Another reason is because of continuity. Let's say that you have embedding A, which has the highest score. The moment embedding B gets a higher score, you would switch abruptly from A to B, which creates a jump discontinuity. If you take the average, instead, you would smoothly go from, say 0.51*A + 0.49*B, into 0.49^A + 0.51*B, which is very similar.
Thanks for the answer, and for the wonderful video.
Maybe the next video will clarify how the weighting is achieved. At first I thought the V matrix provides the weighting of the different embeddings, but now I am not sure.
@@tantzer6113 yes! I thought the exact same thing, but then someone showed me they it doesn’t, those weights are recorded inside the transformer. I’m seeing that the V matrix is another embedding in which the transformation is made (and the K and Q are used to find the distances). But I’ll clarify this more in the next video.
Excellent explanation. Thank you very much.
First of all thank you for making these great walkthroughs of the architecture. I would really like to support your effort on this channel. let me know how I can do that. thanks
Thank you so much, I really appreciate that! Soon I'll be implementing subscriptions, so you can subscribe to the channel and contribute (also get some perks). Please stay tuned, I'll publish it here and also on social media. :)
Superb explanation❤ please make more videos like this
Wow wow wow! I enjoyed the video. Great teaching sir❤❤
Thanks. I saw also your "Math behind" video, but still missing the third in the series.

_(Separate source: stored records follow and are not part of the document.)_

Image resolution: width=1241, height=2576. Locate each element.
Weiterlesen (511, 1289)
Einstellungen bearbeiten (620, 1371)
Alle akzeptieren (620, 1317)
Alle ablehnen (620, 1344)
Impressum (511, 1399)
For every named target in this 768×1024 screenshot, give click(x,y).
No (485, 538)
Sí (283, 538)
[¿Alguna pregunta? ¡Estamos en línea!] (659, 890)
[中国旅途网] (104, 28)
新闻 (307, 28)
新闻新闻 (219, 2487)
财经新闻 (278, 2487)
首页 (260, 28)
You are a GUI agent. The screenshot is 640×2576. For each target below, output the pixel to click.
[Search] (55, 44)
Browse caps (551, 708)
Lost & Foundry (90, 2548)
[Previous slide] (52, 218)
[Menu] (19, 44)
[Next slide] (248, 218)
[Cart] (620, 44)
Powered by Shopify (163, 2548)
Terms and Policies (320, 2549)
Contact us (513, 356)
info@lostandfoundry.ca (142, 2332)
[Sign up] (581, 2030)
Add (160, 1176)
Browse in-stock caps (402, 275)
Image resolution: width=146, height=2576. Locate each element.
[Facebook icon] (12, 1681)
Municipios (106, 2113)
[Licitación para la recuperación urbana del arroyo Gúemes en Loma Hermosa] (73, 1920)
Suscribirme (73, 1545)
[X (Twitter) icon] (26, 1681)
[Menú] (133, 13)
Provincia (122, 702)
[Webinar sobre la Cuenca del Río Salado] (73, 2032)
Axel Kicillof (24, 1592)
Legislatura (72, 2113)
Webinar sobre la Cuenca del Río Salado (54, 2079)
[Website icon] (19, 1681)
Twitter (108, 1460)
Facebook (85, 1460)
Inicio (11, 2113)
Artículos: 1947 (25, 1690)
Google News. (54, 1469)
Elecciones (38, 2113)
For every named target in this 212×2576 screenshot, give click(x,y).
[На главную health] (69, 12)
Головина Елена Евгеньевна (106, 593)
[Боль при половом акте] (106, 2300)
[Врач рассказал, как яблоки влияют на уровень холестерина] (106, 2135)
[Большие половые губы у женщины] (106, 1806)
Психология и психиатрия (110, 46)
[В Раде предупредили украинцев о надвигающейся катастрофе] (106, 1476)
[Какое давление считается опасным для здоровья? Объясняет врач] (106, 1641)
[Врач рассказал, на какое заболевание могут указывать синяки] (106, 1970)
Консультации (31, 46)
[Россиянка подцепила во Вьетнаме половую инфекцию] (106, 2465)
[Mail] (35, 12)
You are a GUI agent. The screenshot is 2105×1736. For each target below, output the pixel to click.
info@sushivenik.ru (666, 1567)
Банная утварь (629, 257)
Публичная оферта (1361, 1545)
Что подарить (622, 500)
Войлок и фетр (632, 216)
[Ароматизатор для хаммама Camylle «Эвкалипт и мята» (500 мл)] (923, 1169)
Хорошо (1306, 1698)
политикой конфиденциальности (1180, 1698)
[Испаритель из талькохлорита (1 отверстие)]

Thanks! The third video is out now! ua-cam.com/video/qaWMOYf4ri8/v-deo.html
amazing explanation! What software is used to make the visuals (graphs, transformations etc.) Thanks!
Thank you so much! I use Keynote for the slides.
Thanks for your great effort to make people understand it. I, however, would like ask one thing such that you have explained V is the scores. scores of what? My opninion is that the V is the key vector so that the V makes QKT matrix to vector space again. Please make it clear for better understanding. Thanks!
Outstanding video. Amazing to gain intuition.
I don't quite get at which stage the word "apple" is split into "apple (tech)" and "apple (fruit)".
For both sentences the apple gets tokenized as a number. During training this number will be either shifted towards fruits or towards the tech space. In the video it is shown as two items (tech and fruit). But I don't quite get how this is done.
Thanks for the amazing videos! I am eagrly waiting for the third video. If possible please do explain the bit how the K,Q,V matrices are used on the decoder side. That would be great help.
0:55 I thought Attention mechanisms had been around for a while before this paper, e.g. Bahdanu et Al (2014) and likely even earlier than that in some form, and this paper really served as i) an illustration that attention was...well, all you needed and ii) the introduction of the Transformer model architecture?
Thank you for this amazing explanation
Amazing explanation 🎉
Amazing video, thank you very much for sharing!
Was the example of attention using the apples self-attention or just attention?
Yeah!!!! Looking forward to the second one!! 👍🏻😎
Thank you so much for making these videos!
At last someone explained the meaning of Q, K and V. I read original article and it just says "Ok, let's have 3 additional matrix Q, K and V to transform input embedding" ... What for? Thanks for explanation, this video really helps!